Leo Tolstoy’s What I Believe

Over spring break, I also read Leo Tolstoy’s What I Believe. In this book, he relates his personal journey from atheism to his version of Christianity. Earlier in his life, he had no use for religion. During these years he wrote his novels and other famous works. But then, finding something lacking in himself, he turned to the church and began reading the Gospels. Soon, however, he noticed that the church did not follow the words of Christ. In Tolstoy’s view, the church was entrenched in the sacraments and rituals, but neglected to follow the command “do not resist evil.”

It was this command which Tolstoy believed was the true essence of Jesus’s teaching. Everything in his interpretation revolved around this command. Thus, Tolstoy’s favorite (and in some ways only) passage to interpret from was the sermon on the mount. Like later liberals, he argued for the brotherhood of man and the fatherhood of God. Like anabaptists, he argued for complete pacifism and the renunciation of oaths to the state. Like conservatives, he believed that Jesus was God.

But then, the weirdness crept in. For about half of the book, his exegesis was ok and, in some places, excellent. But then, he abandoned all that for his ideas which he seemed to draw from Buddhism. He first denied that the resurrection would be corporeal and individual. Instead, every Christian would be raised and be united into God—the One. All would become one in him. He also absolutely denied original sin (in any form) and argued that man was basically good. He also believed that if all men just tried to live out the sermon on the mount (as he interpreted it) then the whole world would be at peace. Then the kingdom of God would come.

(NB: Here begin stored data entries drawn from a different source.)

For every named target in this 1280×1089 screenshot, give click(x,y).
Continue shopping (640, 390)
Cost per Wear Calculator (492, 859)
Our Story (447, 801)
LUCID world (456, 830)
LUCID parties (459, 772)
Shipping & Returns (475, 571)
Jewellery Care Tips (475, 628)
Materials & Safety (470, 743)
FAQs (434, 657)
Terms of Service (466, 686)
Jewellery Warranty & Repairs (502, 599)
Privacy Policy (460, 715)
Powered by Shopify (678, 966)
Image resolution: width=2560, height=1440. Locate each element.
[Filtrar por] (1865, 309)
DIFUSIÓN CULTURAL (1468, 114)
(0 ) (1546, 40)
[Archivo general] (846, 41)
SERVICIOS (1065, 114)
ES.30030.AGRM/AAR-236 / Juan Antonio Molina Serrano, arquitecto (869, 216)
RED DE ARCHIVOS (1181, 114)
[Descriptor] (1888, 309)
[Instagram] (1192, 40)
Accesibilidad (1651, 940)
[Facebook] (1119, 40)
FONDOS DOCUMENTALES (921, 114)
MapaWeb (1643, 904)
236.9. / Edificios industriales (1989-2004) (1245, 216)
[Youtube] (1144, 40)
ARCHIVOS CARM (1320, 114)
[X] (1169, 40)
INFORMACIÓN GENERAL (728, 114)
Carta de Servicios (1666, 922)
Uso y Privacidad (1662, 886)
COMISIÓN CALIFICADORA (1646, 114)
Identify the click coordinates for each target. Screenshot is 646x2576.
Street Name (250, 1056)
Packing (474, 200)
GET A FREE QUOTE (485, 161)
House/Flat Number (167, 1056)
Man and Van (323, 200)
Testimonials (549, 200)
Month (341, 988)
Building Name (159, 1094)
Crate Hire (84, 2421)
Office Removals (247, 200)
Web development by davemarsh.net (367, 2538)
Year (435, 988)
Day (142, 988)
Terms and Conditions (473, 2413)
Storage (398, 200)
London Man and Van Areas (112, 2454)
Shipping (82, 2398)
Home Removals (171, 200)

Tolstoy was a weird mix of theologies. So, in one since, his claim to have come up with a new theology was right. Well, to be more precise, he said he found the theology that the church had lost. His views, however, were more of a hodgepodge of other sects rather than just his own. He was driven by he distaste for war and conflict (and the church). In the end, I’m not sure you could truly call him Christian. He preferred the teaching of Christ. But it was his version of Christ that he portrayed. Anything in the Bible that seemed to contrast his view of Christ he would either ignore or twist to fit his perspective.

I probably wouldn’t read this book again or for the first time if I had the chance. And, unless you’re doing research into Tolstoy or Russian theologies in the 1800s, I wouldn’t recommend it to you.